Phenbenzamine

Clinical data
- Trade names: Antergan
- Other names: RP-2339
- Drug class: Antihistamine; H_{1} receptor antagonist

Identifiers
- IUPAC name N-(2-Dimethylaminoethyl)-N-benzylaniline;
- CAS Number: 961-71-7;
- PubChem CID: 13751;
- ChemSpider: 13155;
- UNII: 733W48NG2Q;
- CompTox Dashboard (EPA): DTXSID3043863 ;

Chemical and physical data
- Formula: C_{17}H_{22}N_{2}
- Molar mass: 254.377 g·mol^{−1}
- 3D model (JSmol): Interactive image;
- SMILES CN(C)CCN(Cc1ccccc1)c2ccccc2;
- InChI InChI=1S/C17H22N2/c1-18(2)13-14-19(17-11-7-4-8-12-17)15-16-9-5-3-6-10-16/h3-12H,13-15H2,1-2H3; Key:CHOBRHHOYQKCOU-UHFFFAOYSA-N;

= Phenbenzamine =

Chemical compound

Phenbenzamine, sold under the brand name Antergan and known by the former developmental code name RP-2339, is an antihistamine of the ethylenediamine class which also has anticholinergic properties. It was introduced in 1941 or 1942 and was the first antihistamine to be introduced for medical use. Soon following its introduction, phenbenzamine was replaced by another antihistamine of the same class known as mepyramine (pyrilamine; Neoantergan). Following this, other antihistamines, such as diphenhydramine, promethazine, and tripelennamine, were developed and introduced. Owing to their sedative effects, phenbenzamine and promethazine were assessed in the treatment of bipolar disorder in France in the 1940s and were regarded as promising therapies for such purposes.

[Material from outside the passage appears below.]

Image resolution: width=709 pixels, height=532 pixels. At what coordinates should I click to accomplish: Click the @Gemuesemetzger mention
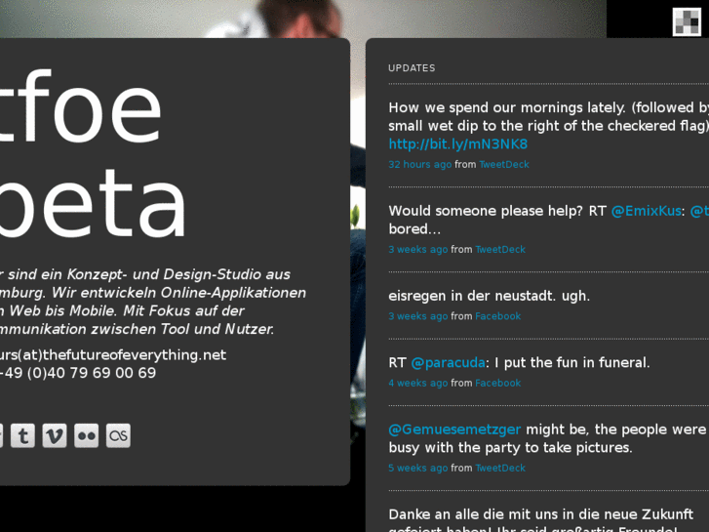[454, 430]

Whereas phenbenzamine was the first clinically useful antihistamine, piperoxan was the first compound with antihistamine properties to be discovered and was synthesized in the early 1930s.

==Chemistry==
===Synthesis===
Phenbenzamine can be prepared by the reaction of N-benzylaniline with 2-chloroethyldimethylamine.